En 2003, la reprise économique était là. La guerre se poursuivait au Moyen-Orient, et les moyens financiers pour les dépenses de guerre étaient assurés. La Chine, la Russie et les autres pays émergents et exportateurs de pétrole enregistraient continuellement des excédents commerciaux au détriment de l'Occident. D'autant plus que les Banquiers centraux occidentaux étaient tenus de soutenir l'effort de guerre en Afghanistan et en Irak. L'euphorie de la victoire des Etats-Unis en Irak, et l'occupation de ce pays avait conforté les autorités monétaires américaines d'injecter davantage de liquidités pour financer l'économie et l'effort de guerre.

Comme les crises en cascade des Bourses occidentales, entre 2000 et 2003, étaient encore présentes dans les esprits des décideurs américains, et le marché des actions cette fois boudé par les investisseurs, il fallait trouver un substitut qui puisse apporter la croissance et l'emploi. Surtout que les industries occidentales avaient perdu beaucoup de leur compétitivité face aux pays émergents, en particulier la Chine, et d'autre part, les économies occidentales fortement affaiblies par les délocalisations massives qu'elles ont opérées, dans les années 1990 et 2000, au profit de la Chine, du Vietnam, et autres pays d'Asie et d'Amériques. Il apparaissait nettement que le seul créneau viable est l' «immobilier», grand pourvoyeur d'emplois.

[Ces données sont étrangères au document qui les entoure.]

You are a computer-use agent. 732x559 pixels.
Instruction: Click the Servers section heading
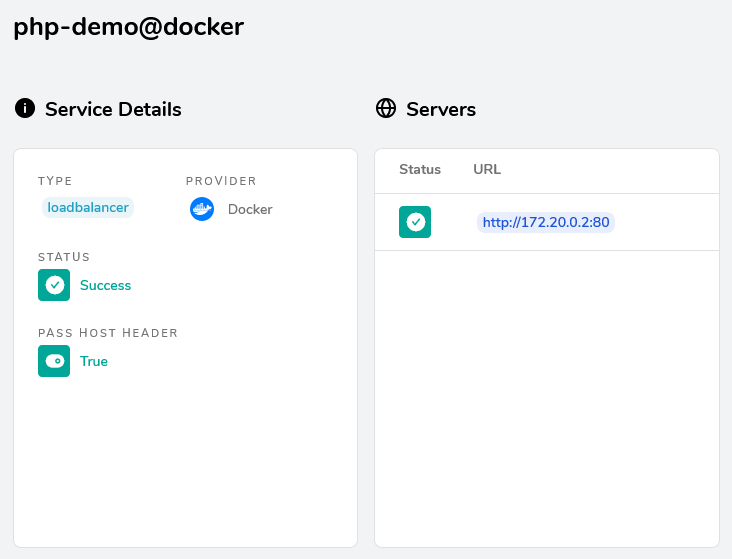pyautogui.click(x=441, y=109)
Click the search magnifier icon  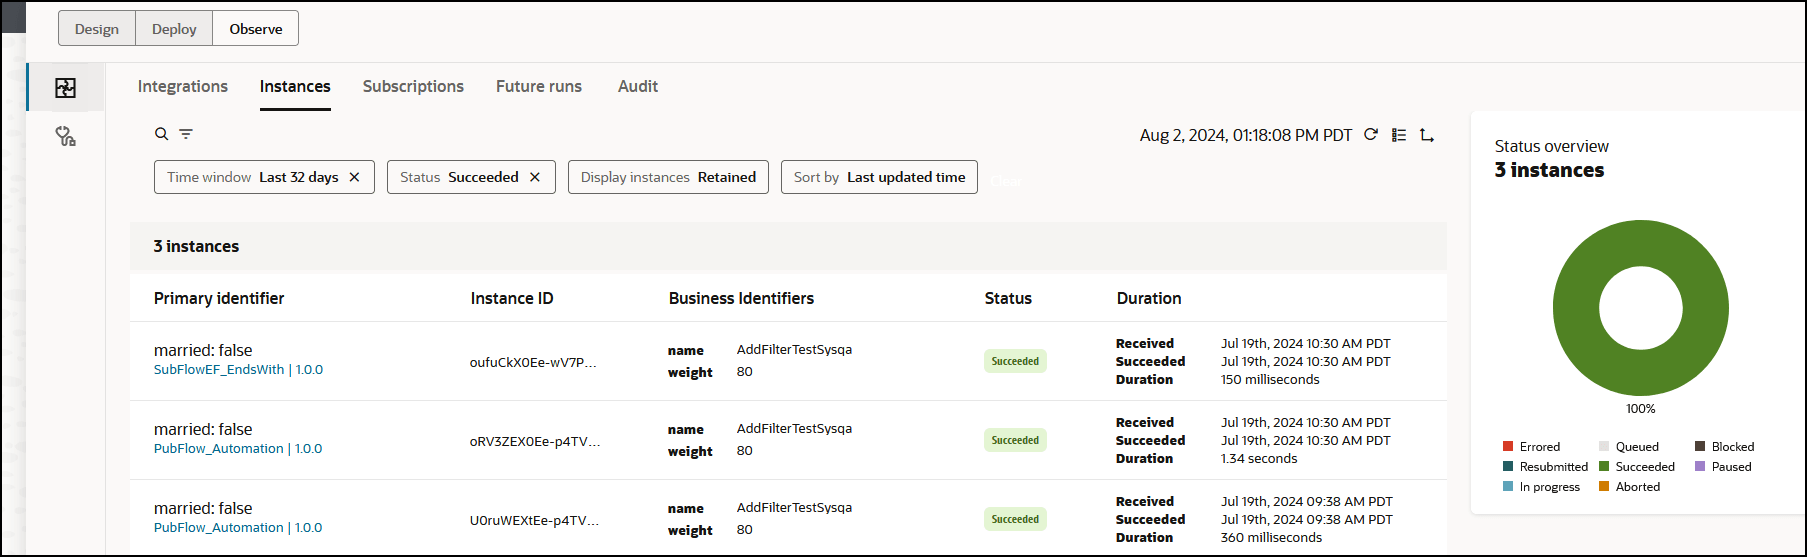pos(161,134)
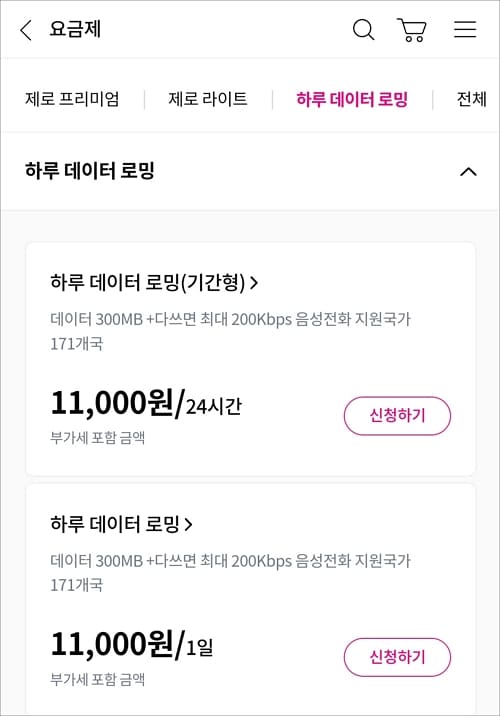500x716 pixels.
Task: Click the 11,000원/24시간 price text
Action: click(x=146, y=403)
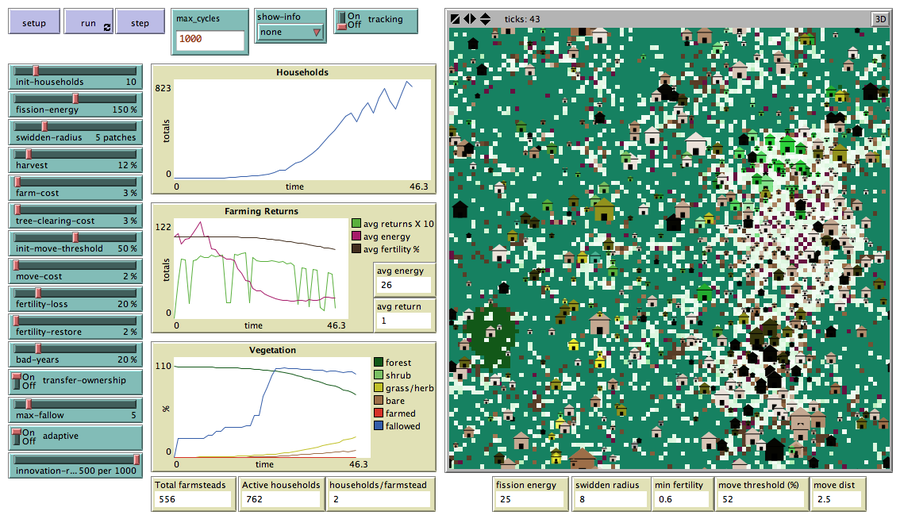900x519 pixels.
Task: Click the dark green forest legend swatch
Action: pos(379,362)
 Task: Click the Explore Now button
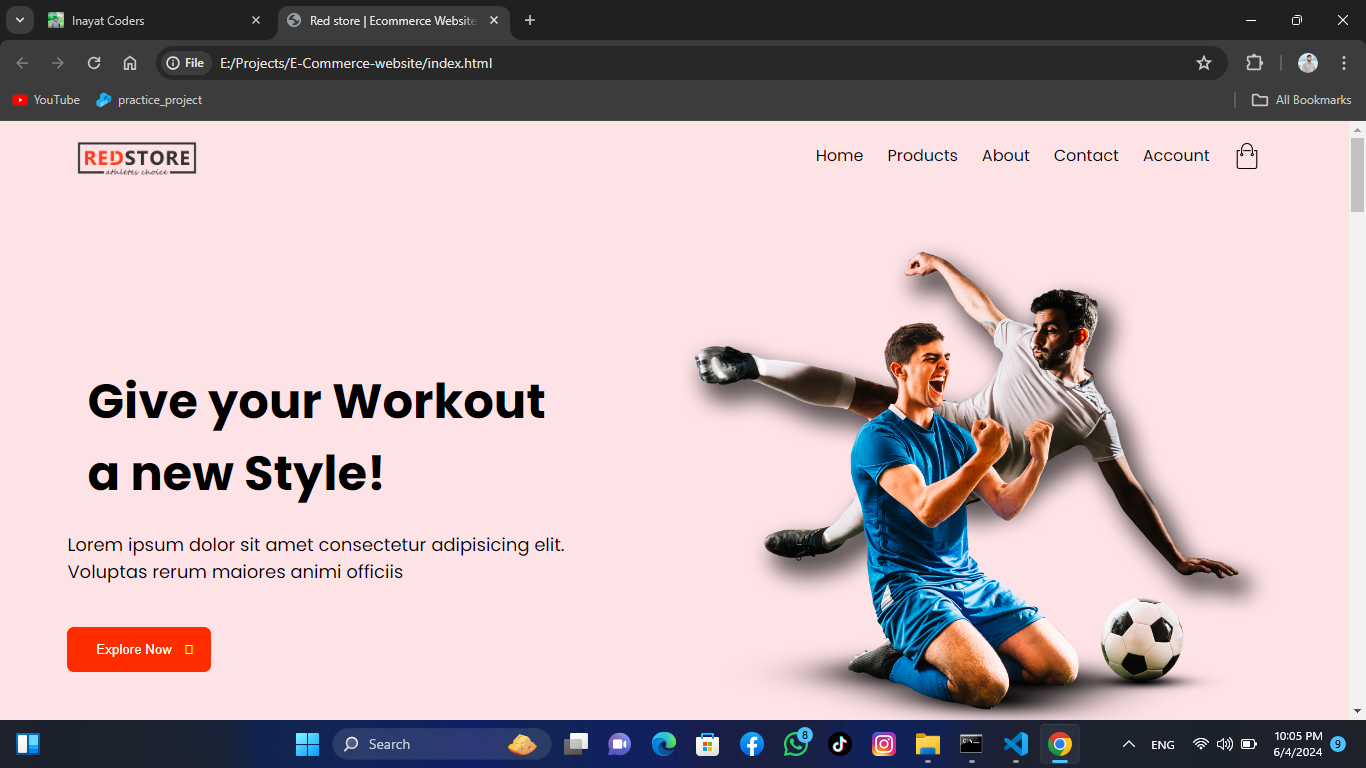tap(139, 650)
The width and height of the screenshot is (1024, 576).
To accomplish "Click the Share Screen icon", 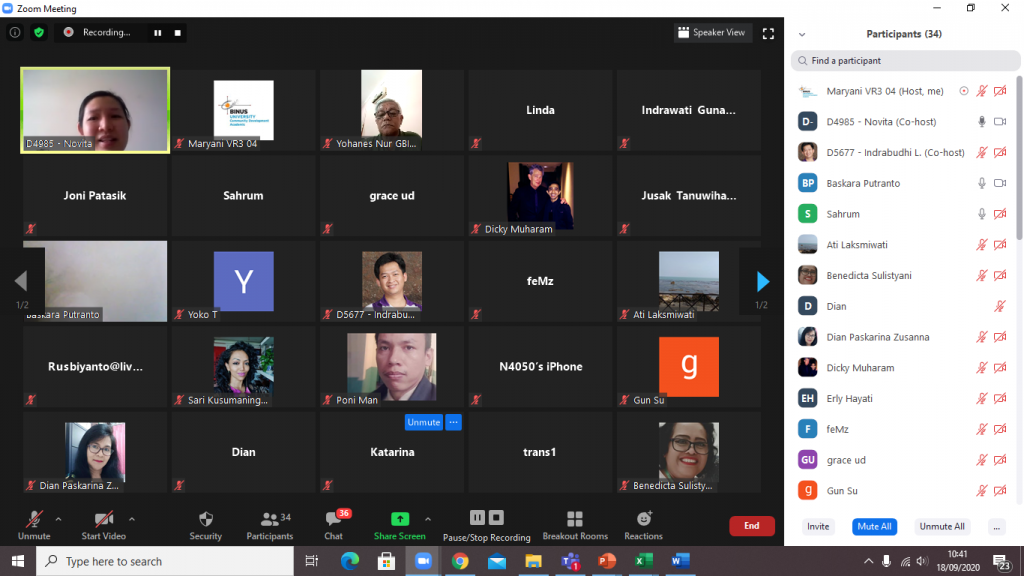I will (x=399, y=520).
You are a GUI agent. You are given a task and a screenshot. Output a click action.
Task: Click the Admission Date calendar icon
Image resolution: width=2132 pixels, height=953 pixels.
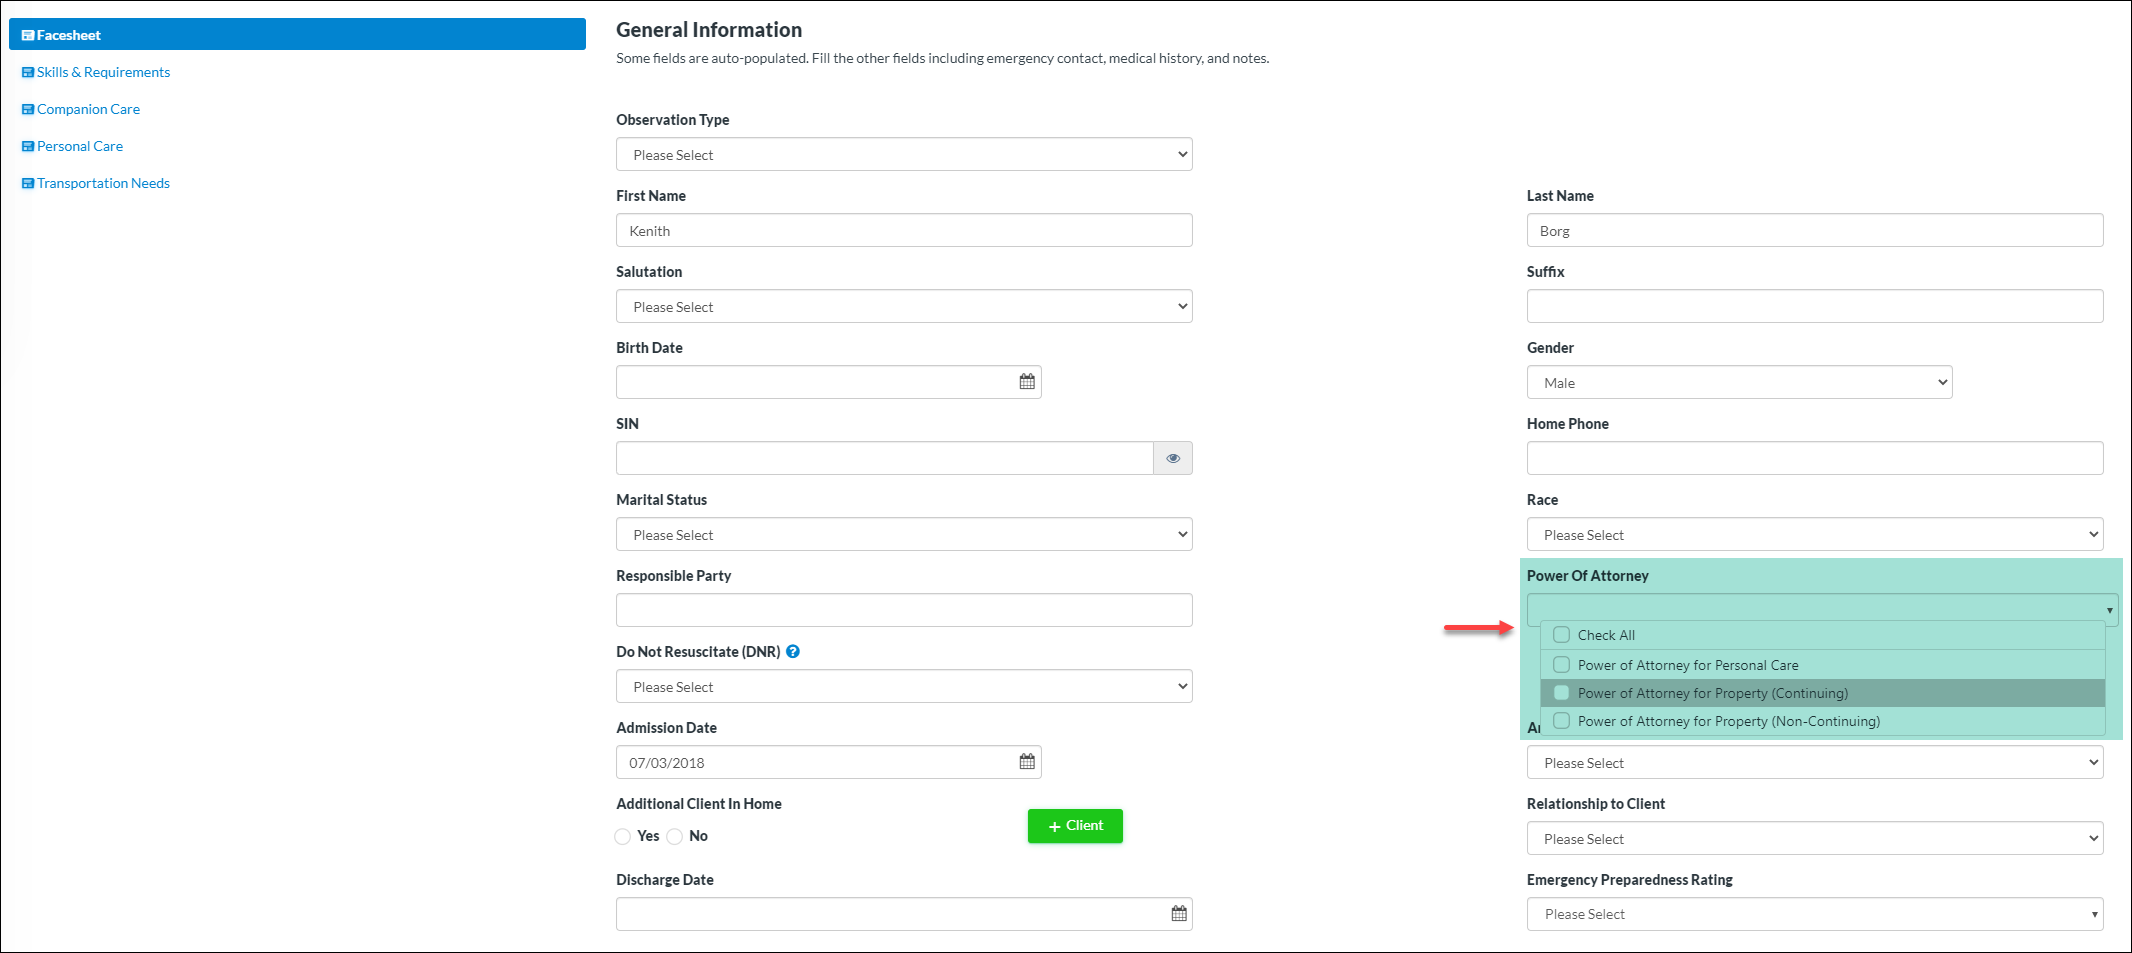(x=1026, y=762)
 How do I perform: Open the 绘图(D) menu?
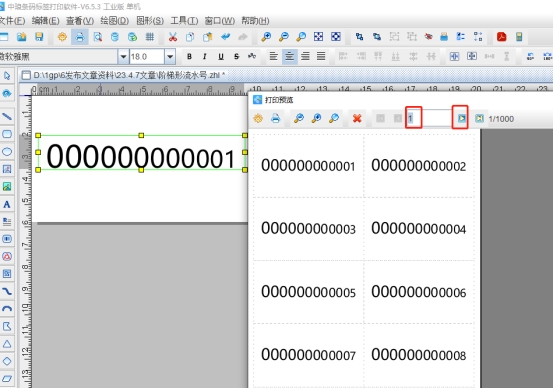[114, 21]
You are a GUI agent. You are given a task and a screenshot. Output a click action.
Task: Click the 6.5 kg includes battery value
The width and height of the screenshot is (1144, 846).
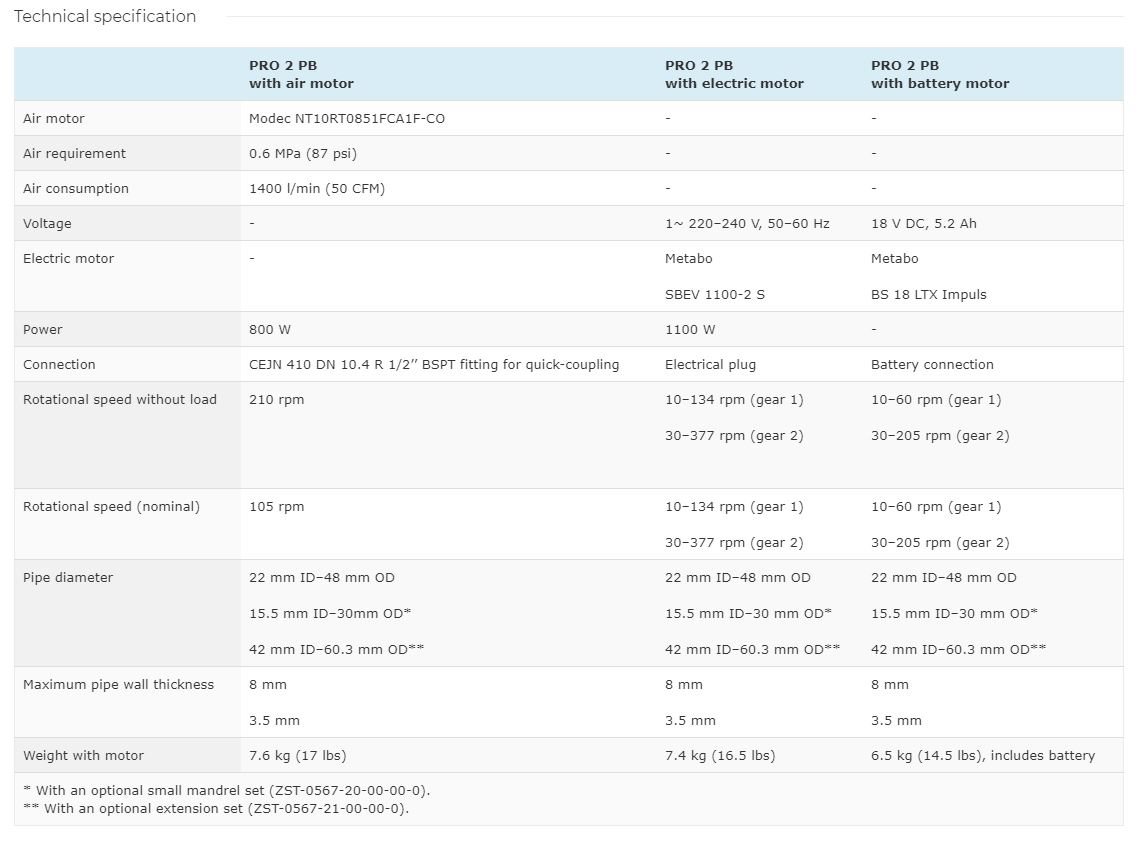pos(982,755)

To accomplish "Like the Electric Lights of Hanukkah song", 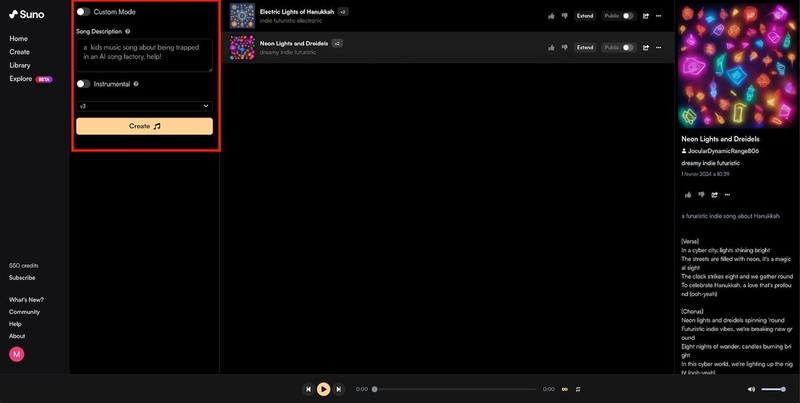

L'envol de la construction immobilière aux Etats-Unis et en Europe a permis de doper la demande, qui a pris des proportions telles que les banques, par la spéculation immobilière poussée à des limites extrêmes, ne regardaient plus la solvabilité des ménages endettés, pensant que la hausse des cours de l'immobilier viendrait compenser l'endettement.

Le financement tous azimuts par la Banque centrale américaine de l'économie et de l'effort de guerre a provoqué une forte consommation par les ménages américains du fait de la réévaluation sans cesse à la hausse de leur patrimoine immobilier faisant la part belle aux exportations chinoises vers les Etats-Unis et aux pays exportateurs de pétrole qui ont vu le prix du baril s'envoler. D'autant plus que l'économie américaine était dopée par le retour des capitaux issus des excédents commerciaux chinois, russes, arabes, sud-américains... qui se plaçaient dans le système bancaire américain. Ce qui dopait encore la consommation américaine. Les Etats-Unis s'endettaient, et l'Europe suivait aussi la spirale d'endettement.

Jusqu'en 2005, la bulle spéculative sur l'immobilier n'apparaissait pas au grand jour, malgré que la Fed américaine ait commencé à serrer le robinet monétaire. Le 30 juin 2004, la Fed donna le premier tour de vis. Elle fait passer le taux d'intérêt directeur de 1% à 1,25%. Après 17 hausses, le taux directeur de la Fed passe à 5,25%, le 29 juin 2006. La situation commençait à être instable pour l'économie américaine. En effet, la hausse des taux de refinancement des banques restreignait les injections de liquidités. Les ménages endettés avaient des difficultés pour rembourser leurs dettes. Devant cette situation, les banques commerciales américaines, anticipant, cherchaient activement à se débarrasser des créances hypothécaires à risque - un grand nombre de créances devenaient insolvables. L'utilisation massive de la «titrisation» de ces créances et leurs «ventes tous azimuts, empaquetées comme des valeurs sûres alors qu'elles ne l'étaient pas» leur permettait de différer la crise qui venait à grands pas.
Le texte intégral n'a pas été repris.